Tampoco le faltaba tanto. Antauro Humala, el protagonista del ‘andahuaylazo’, fue liberado un año y siete meses antes de que acabara su condena, gracias a los beneficios que le otorgan los trabajos que realizó en la cárcel, según el INPE. La reacción ha sido de furia e indignación (lo que es comprensible dada la naturaleza de los cargos por los que estaba preso), pero me atrevería a decir que es el fantasma del miedo el que se ha apoderado de ciertas almas.
No podía ser de otra manera. Dueño de una personalidad autoritaria, de un discurso despótico y lleno de ideas dictatoriales, Antauro enarbola dos banderas que suelen resultar atractivas en determinados contextos: la del hombre que “pone orden” y la del que “hace justicia”. Acabar con el caos es algo que los peruanos piden a gritos.

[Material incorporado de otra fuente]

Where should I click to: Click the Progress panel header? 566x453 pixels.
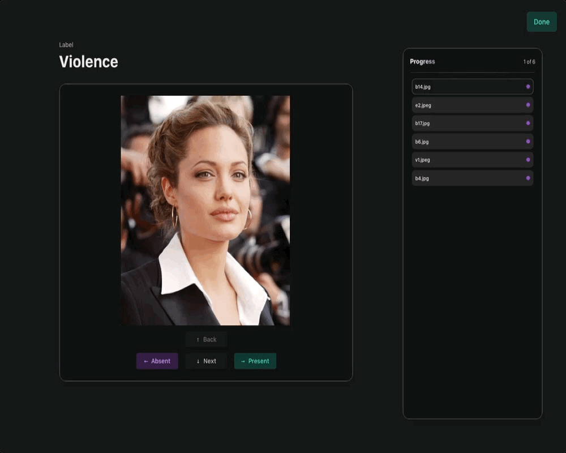coord(422,62)
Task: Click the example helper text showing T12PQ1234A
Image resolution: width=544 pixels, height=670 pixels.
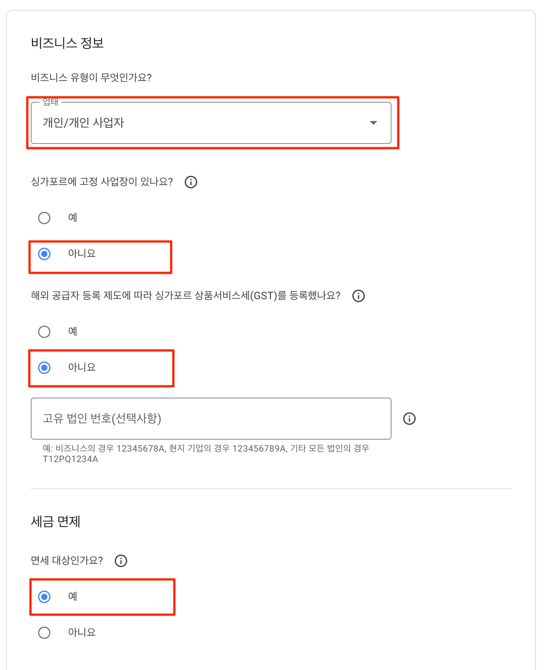Action: 206,454
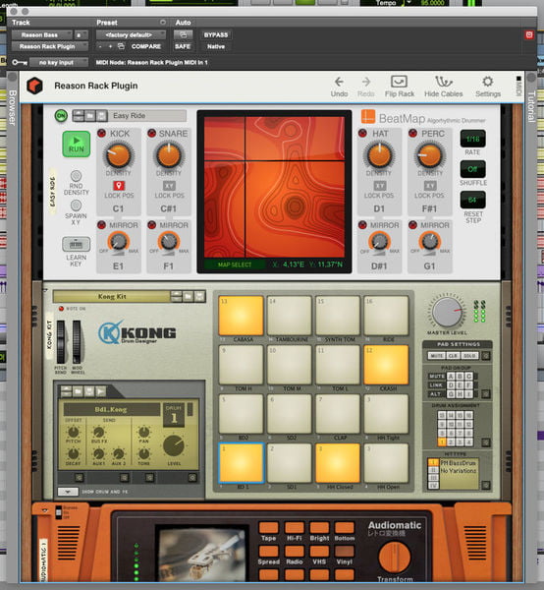This screenshot has height=590, width=544.
Task: Click the Reason cube logo icon
Action: click(34, 86)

Tras cinco años de vacancias, cierres del Congreso y corrupción, la figura del que entra con látigo al templo del desmadre es vista con anhelo. La otra, la del justiciero, genera menos consenso. Enfrenta a una población que ha visto ahondadas sus diferencias, gracias al discurso tan manoseado de la desigualdad del que hace uso este gobierno, con el de quienes parecen siempre estar defendiendo su zona de privilegio. Pone frente a frente, como carneros que se van a aniquilar a cabezazos, a los que no quieren que nada cambie en el sistema económico, con los que buscan refundar el país.
Menudo paraíso en el que ha conseguido su libertad: un país sumido en el caos y dividido hasta la médula. Ni en sus mejores sueños hubiera imaginado un contexto más propicio para que su doctrina tuviera alguna oportunidad.

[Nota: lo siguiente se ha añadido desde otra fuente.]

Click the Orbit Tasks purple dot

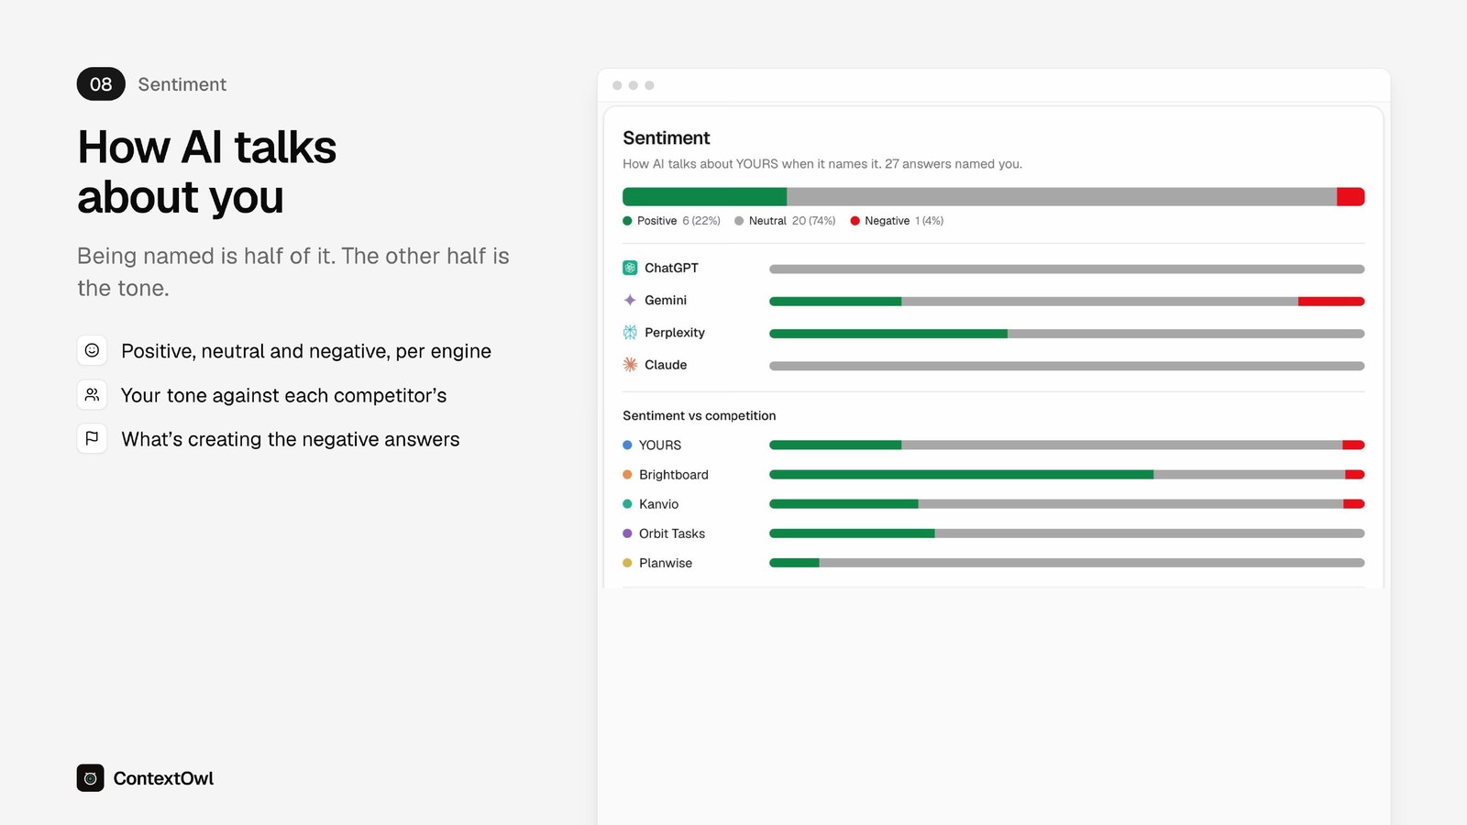(627, 534)
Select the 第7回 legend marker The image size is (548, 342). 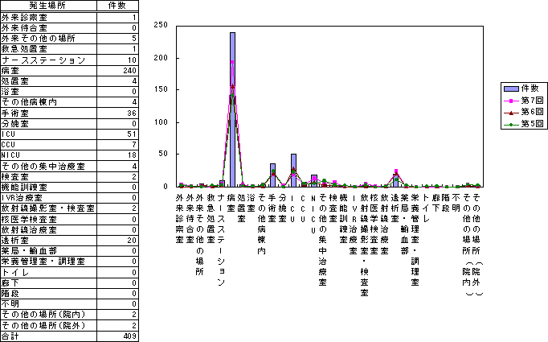[x=509, y=100]
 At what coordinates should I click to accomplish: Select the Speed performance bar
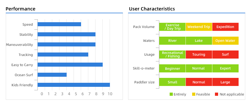click(59, 24)
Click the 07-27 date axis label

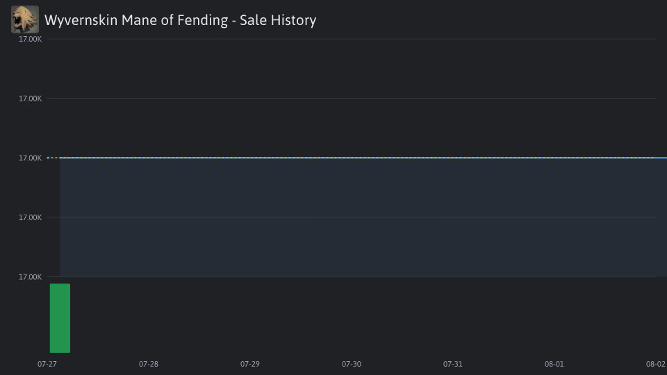click(47, 364)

La pregunta no es qué va a hacer de ahora en adelante Antauro Humala. Cualesquiera que sean sus planes no es el tipo de persona que renuncia a sus aspiraciones por presión, ni que se acobarde. La gran incógnita es cuál es el plan de aquellos peruanos que están cansados de la confrontación constante y que anhelan un futuro menos violento. ¿Cuál es la estrategia para no llegar al 2026 con una cédula de votación en la que desde la esquina derecha nos sonría la misma Keiko de nuestras tres últimas boletas, y en la izquierda nos ausculte Antauro con esa mirada tan dura, tan atemorizante?
Una posibilidad, la más facilista, es promover iniciativas legislativas o reformas electorales para sacarlo de juego. Sin embargo, no solo son ilegales, sino que lo victimizarían, y ya deberíamos haber aprendido que eso nunca funciona. La segunda opción es construir alternativas atractivas, que se alejen de los extremos, y que convenzan a la población de que la democracia tiene aún algo que ofrecer. Sería ideal que surjan candidaturas de centro izquierda y centro derecha que pongan las ideas por delante y que planteen opciones tal vez distantes una de otra, pero no suicidas.

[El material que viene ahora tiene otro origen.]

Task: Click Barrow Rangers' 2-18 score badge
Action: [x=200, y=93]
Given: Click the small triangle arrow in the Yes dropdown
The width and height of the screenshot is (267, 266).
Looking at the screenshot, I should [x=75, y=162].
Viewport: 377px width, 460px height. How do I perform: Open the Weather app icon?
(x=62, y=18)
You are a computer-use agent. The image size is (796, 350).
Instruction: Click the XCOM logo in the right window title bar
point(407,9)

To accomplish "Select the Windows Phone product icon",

Me temo, sin embargo, que estamos lejísimos de ese escenario. Y no porque no exista gente capaz de llevarlo adelante o porque la población esté lejos de acogerlo, sino porque ya hace tiempo que los extremos y la irracionalidad se apoderaron del discurso político. La izquierda y la derecha más radicales hacen tanto ruido que han silenciado al centro, hoy replegado como esperando mejores tiempos para sacar la cabeza. Así, entre la prepotencia de personajes como Aníbal Torres y Vladimir Cerrón, o la de Daniel Urresti y Rafael López Aliaga que prometen una contienda municipal llena de puyas, o los arrebatos de Patricia Chirinos y Betssy Chávez, el malencarado de Antauro Humala pasa piola, como si fuera una opción un poco más agresiva, pero no tanto.
Por más cuestionable que sea la medida, el problema no es que Antauro Humala haya sido liberado, eso igual iba a ocurrir a más tardar en el 2024. Lo espeluznante es que lo haya hecho justo ahora.